▶ [Exercise materials]:

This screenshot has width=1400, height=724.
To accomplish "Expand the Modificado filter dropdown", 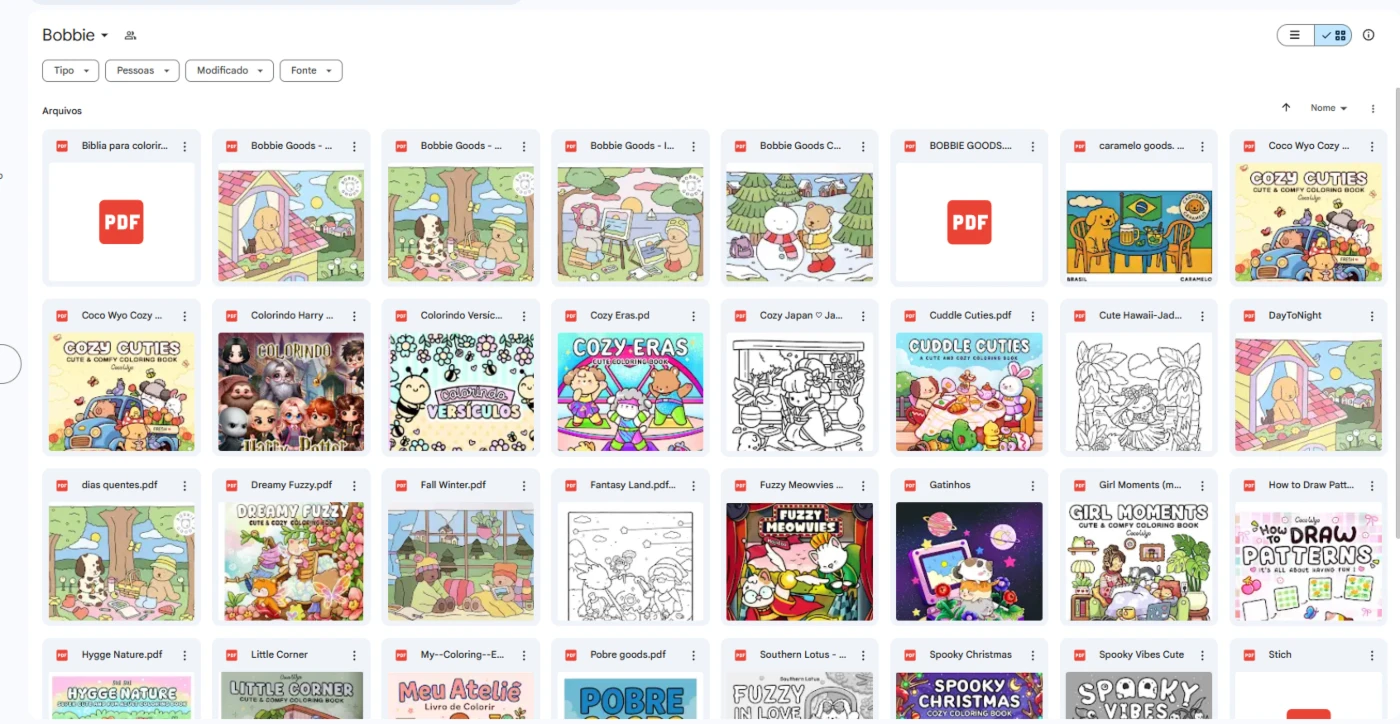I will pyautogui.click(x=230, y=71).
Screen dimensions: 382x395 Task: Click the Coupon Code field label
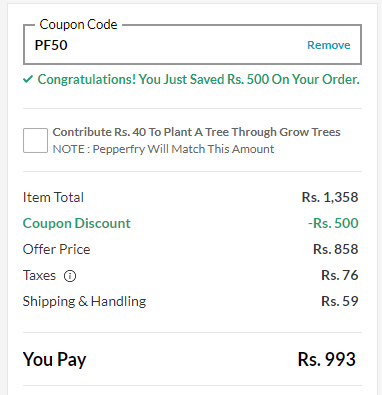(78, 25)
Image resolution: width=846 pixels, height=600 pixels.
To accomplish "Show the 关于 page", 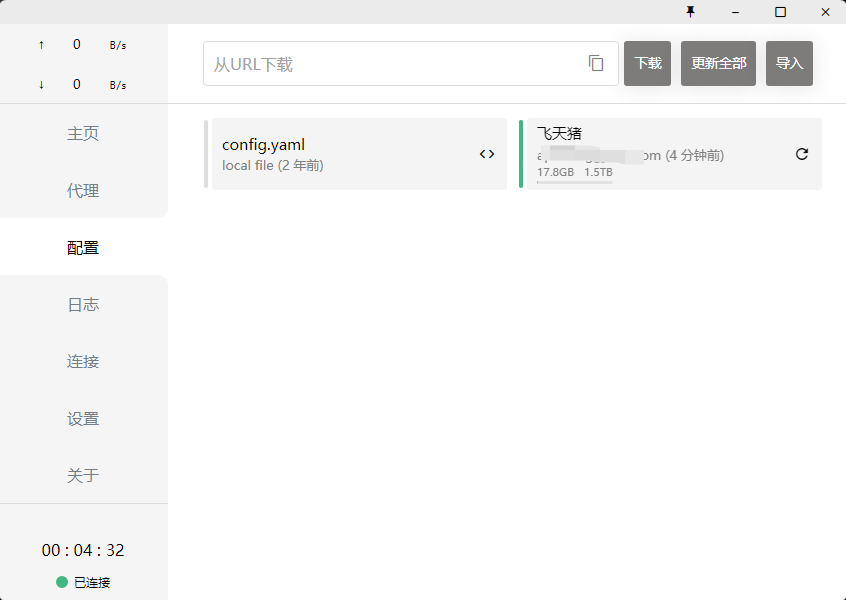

▶ [What you need to do]: Where a line of the records has the string "height", return that line.

▶ [Solved exercise]:
This screenshot has width=1400, height=724.
Image resolution: width=846 pixels, height=600 pixels.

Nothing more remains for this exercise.